I used standard wood glue on the joints I intended to be permanent, but the legs are supposed to come apart so they’re dry joints. We used some leftover decking screws to attach the shelf supports and their slats.
Tyler and I carried the half-assembled frame upstairs, and set it up on the upside-down table. As usual, my joins were off by a few degrees and some of the wood was warped, and it left as much as a centimeter misalignment on some of the legs. Luckily, wood is bendy. The trick is to assemble it on the slab so everything lines up correctly, and to drill and screw in the bolts in two stages. First, do one bolt at each joint (pushing the joints into alignment), and leave it loose so there’s a little play. Then, when everything is square, come back and do the second bolt. This reduces the amount that the structure will try to twist out of true.
Finishing the frame
Tyler and I sanded the frame: belt sander with 60 grit to smooth misaligned joints (one of the beams corkscrewed by 5 degrees), random orbit sander at 120 for the finish, and a final pass with ROS and by hand before finishing.
After vacuuming and wiping down with mineral spirits, we applied an aggressive wiping stain (“American Walnut”).

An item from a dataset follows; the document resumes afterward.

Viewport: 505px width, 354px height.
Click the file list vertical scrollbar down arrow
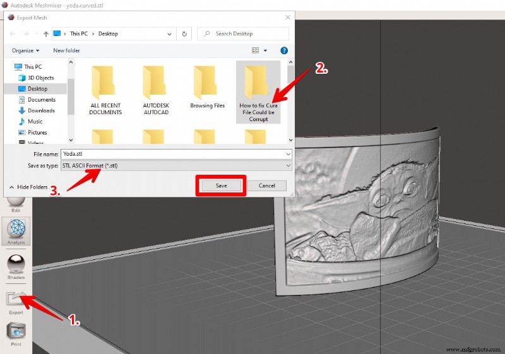290,140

I let it sit longer than usual and wiped it off unevenly to give the wood a distressed, almost burnt tone. I wasn’t sure about the effect initially–but it’s grown on me and looks quite good in the final piece.
Assembling the frame
All that was left was to affix the frame to the slab. We carried the frame back upstairs (oof!) and put it back on the top, upside down. We positioned six right-angle brackets and drilled pilot holes for screws.
To stabilize the cracks at one end, I used a pair of flat framing plates. Tyler beveled the corners with a Dremel, since these parts are in contact with your knees when sitting.
Finally, we flipped the frame back over, set the top in place, and screwed it to the brackets. I hadn’t planed the underside perfectly and there was a couple millimeter wobble under stress, but a small cardboard shim between the frame and top resolved that.
The finished product
It fits perfectly. The way it fills and divides the room while leaving space to work and pass by; the height of the top when chopping vegetables; the way it fits when you sit down; how the shelf is exactly where your feet fall naturally. Every aspect of the geometry is solid: I have no regrets. It’s a pleasure to use and look at.
I’m a little less satisfied with the finish. While I love the tone and texture, and it is water and stain resistant, we have a couple of plates with rough ceramic bottoms and they’ve produced noticeable scratches. I can sand and refinish individual spots since it’s not a polymer coat, but I’d say this finish does require placemats. Depending on how it wears over the next few months, I may opt to recoat it with a light varnish. Meanwhile I’ll try rubbing them with walnut meat and see how it looks; you can fill in a surprising amount of damage that way.
Bottom line: it’s a beautiful, solid piece, and despite a few errors I made during construction, I think it came off quite well. Finished just in time for Thanksgiving day–and our family loved it.